Et pour Jean Lassalle ? Il affirme que vous devriez le rejoindre…
Je ne dirai pas un mot sur une aventure qui ne peut que mal finir.
Pourquoi ce silence ?
À cause de l’idée qui est la mienne de la loyauté et de la crédibilité politique.
Une candidature d’Emmanuel Macron rendrait-elle la vôtre caduque ?
C’est une tentative à laquelle je ne crois pas, et dont je ne partage nullement les buts : pour moi, et je crois pour l’immense majorité des Français, l’État doit être impérativement séparé des milieux d’affaires, des intérêts privés qui certes donnent les moyens d’organiser un battage médiatique, mais dont les Français n’accepteront pas la prééminence. Certains ne le voient pas encore, sans doute. Mais cela se découvrira en peu de temps. La séparation que j’exige entre le monde de l’argent et l’État est pour moi aussi importante que celle de la religion et de l’État.

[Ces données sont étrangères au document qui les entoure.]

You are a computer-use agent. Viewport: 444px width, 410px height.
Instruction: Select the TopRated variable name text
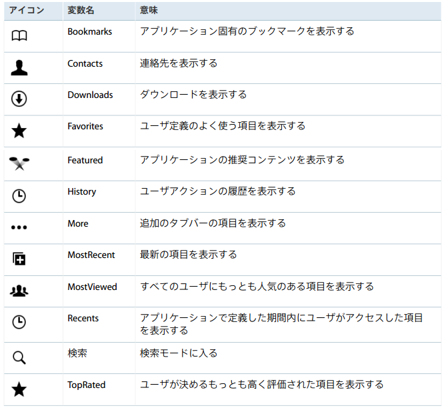87,385
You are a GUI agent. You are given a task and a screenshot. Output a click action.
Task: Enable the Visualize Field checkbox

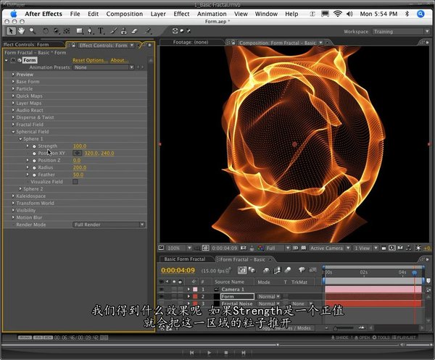pyautogui.click(x=76, y=181)
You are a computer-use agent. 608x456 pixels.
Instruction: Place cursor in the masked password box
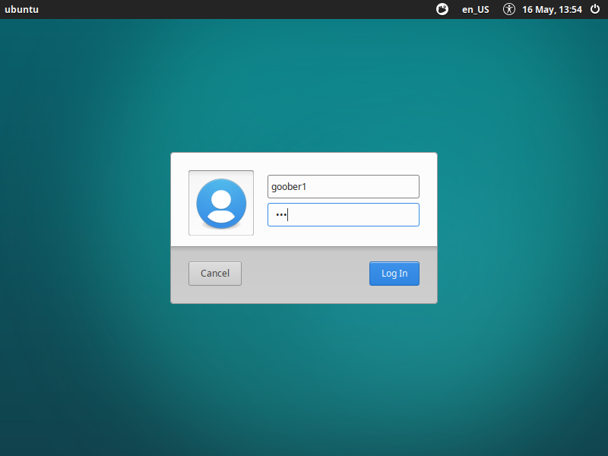click(343, 214)
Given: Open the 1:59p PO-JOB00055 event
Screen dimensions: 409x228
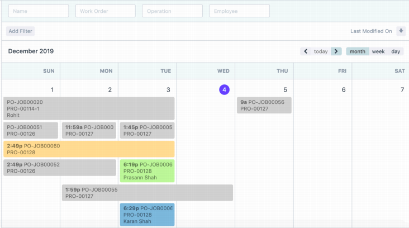Looking at the screenshot, I should point(148,193).
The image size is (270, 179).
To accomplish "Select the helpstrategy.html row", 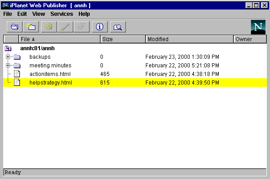I will point(135,83).
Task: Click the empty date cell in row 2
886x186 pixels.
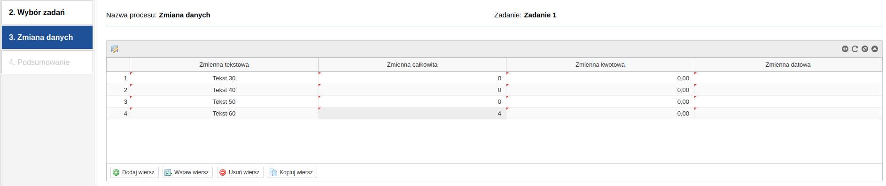Action: (788, 90)
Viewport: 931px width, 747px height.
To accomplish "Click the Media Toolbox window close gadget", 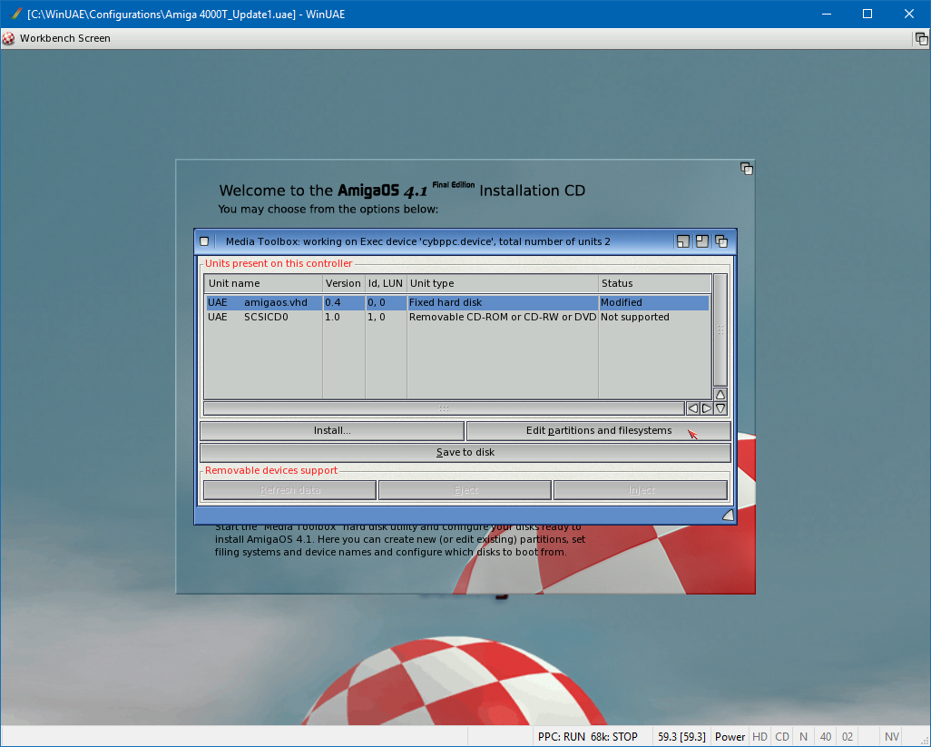I will pyautogui.click(x=204, y=241).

Si jamais vous êtes candidat, à qui confierez-vous les commandes de la Ville de Pau ?
À François Bayrou. Je n’ai jamais cessé une seule minute d’exercer mes fonctions de maire et je ne cesserai pas. J’ai une équipe capable et très rodée. Je soutiens Juppé, mais s’il fallait… Si une telle circonstance se produisait, ce qui n’est pas mon choix, je continuerais à être maire de Pau.